(Items stored from a collection)
* * * * * * *
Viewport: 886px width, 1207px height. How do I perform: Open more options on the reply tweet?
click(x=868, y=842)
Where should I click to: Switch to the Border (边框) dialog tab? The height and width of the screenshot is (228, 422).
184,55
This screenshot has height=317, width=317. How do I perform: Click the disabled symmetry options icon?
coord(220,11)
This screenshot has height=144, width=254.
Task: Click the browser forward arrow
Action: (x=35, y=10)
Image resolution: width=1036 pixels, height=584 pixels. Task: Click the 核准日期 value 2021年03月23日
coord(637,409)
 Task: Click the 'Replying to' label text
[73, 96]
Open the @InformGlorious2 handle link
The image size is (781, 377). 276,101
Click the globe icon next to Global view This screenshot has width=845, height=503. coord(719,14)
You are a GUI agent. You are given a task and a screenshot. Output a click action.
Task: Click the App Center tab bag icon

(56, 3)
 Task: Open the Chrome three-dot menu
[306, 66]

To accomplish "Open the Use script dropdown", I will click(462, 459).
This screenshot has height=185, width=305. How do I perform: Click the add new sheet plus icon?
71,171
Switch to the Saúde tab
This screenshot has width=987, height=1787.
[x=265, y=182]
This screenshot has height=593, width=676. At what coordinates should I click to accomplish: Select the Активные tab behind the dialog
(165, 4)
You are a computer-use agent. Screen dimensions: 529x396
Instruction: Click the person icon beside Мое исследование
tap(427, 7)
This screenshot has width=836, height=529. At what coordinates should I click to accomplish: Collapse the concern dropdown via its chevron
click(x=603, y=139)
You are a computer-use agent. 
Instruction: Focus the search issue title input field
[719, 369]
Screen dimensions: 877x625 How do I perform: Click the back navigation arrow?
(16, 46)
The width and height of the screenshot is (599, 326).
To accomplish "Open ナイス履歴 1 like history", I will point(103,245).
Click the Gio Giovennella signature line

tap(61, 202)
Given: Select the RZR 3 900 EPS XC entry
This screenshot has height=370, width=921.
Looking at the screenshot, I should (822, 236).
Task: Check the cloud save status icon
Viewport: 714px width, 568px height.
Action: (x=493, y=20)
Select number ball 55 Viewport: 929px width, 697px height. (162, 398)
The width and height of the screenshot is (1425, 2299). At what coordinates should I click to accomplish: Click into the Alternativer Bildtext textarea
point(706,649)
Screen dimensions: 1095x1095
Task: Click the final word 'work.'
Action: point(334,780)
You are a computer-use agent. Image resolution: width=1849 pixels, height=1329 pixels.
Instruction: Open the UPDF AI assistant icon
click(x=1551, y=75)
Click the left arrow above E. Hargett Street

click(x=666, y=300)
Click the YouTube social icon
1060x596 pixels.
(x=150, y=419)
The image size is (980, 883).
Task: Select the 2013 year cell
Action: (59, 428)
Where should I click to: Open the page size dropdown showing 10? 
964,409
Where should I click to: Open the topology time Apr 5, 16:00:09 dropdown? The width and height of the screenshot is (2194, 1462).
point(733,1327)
* * * * * * *
__Problem__
Rewrite all of the records above as a numbered list, leaving out any blank lines.

__Response for this exercise__
1. Viewport: 886px width, 1207px height. How do I perform: Open more options on the reply tweet?
2. click(x=868, y=842)
3. Where should I click to: Switch to the Border (边框) dialog tab? The height and width of the screenshot is (228, 422).
4. 184,55
5. This screenshot has height=317, width=317. How do I perform: Click the disabled symmetry options icon?
6. coord(220,11)
7. This screenshot has height=144, width=254.
8. Task: Click the browser forward arrow
9. Action: (x=35, y=10)
10. Image resolution: width=1036 pixels, height=584 pixels. Task: Click the 核准日期 value 2021年03月23日
11. coord(637,409)
12.  Task: Click the 'Replying to' label text
13. [73, 96]
14. Open the @InformGlorious2 handle link
15. The image size is (781, 377). 276,101
16. Click the globe icon next to Global view This screenshot has width=845, height=503. coord(719,14)
17. You are a GUI agent. You are given a task and a screenshot. Output a click action.
18. Task: Click the App Center tab bag icon
19. (56, 3)
20.  Task: Open the Chrome three-dot menu
21. [306, 66]
22. To accomplish "Open the Use script dropdown", I will click(462, 459).
23. This screenshot has height=185, width=305. How do I perform: Click the add new sheet plus icon?
24. 71,171
25. Switch to the Saúde tab
26. This screenshot has width=987, height=1787.
27. [x=265, y=182]
28. This screenshot has height=593, width=676. At what coordinates should I click to accomplish: Select the Активные tab behind the dialog
29. (165, 4)
30. You are a computer-use agent. Screen dimensions: 529x396
31. Instruction: Click the person icon beside Мое исследование
32. tap(427, 7)
33. This screenshot has width=836, height=529. At what coordinates should I click to accomplish: Collapse the concern dropdown via its chevron
34. click(x=603, y=139)
35. You are a computer-use agent. 
36. Instruction: Focus the search issue title input field
37. [719, 369]
38. Screen dimensions: 877x625 How do I perform: Click the back navigation arrow?
39. (16, 46)
40. The width and height of the screenshot is (599, 326).
41. To accomplish "Open ナイス履歴 1 like history", I will point(103,245).
42. Click the Gio Giovennella signature line
43. tap(61, 202)
44. Given: Select the RZR 3 900 EPS XC entry
45. This screenshot has height=370, width=921.
46. Looking at the screenshot, I should (822, 236).
47. Task: Check the cloud save status icon
48. Viewport: 714px width, 568px height.
49. Action: (x=493, y=20)
50. Select number ball 55 Viewport: 929px width, 697px height. (162, 398)
51. The width and height of the screenshot is (1425, 2299). At what coordinates should I click to accomplish: Click into the Alternativer Bildtext textarea
52. point(706,649)
53. Screen dimensions: 1095x1095
54. Task: Click the final word 'work.'
55. Action: point(334,780)
56. You are a computer-use agent. Image resolution: width=1849 pixels, height=1329 pixels.
57. Instruction: Open the UPDF AI assistant icon
58. click(x=1551, y=75)
59. Click the left arrow above E. Hargett Street
60. click(x=666, y=300)
61. Click the YouTube social icon
62. 1060x596 pixels.
63. (x=150, y=419)
64. The image size is (980, 883).
65. Task: Select the 2013 year cell
66. Action: (59, 428)
67. Where should I click to: Open the page size dropdown showing 10? 
68. 964,409
69. Where should I click to: Open the topology time Apr 5, 16:00:09 dropdown? The width and height of the screenshot is (2194, 1462).
70. point(733,1327)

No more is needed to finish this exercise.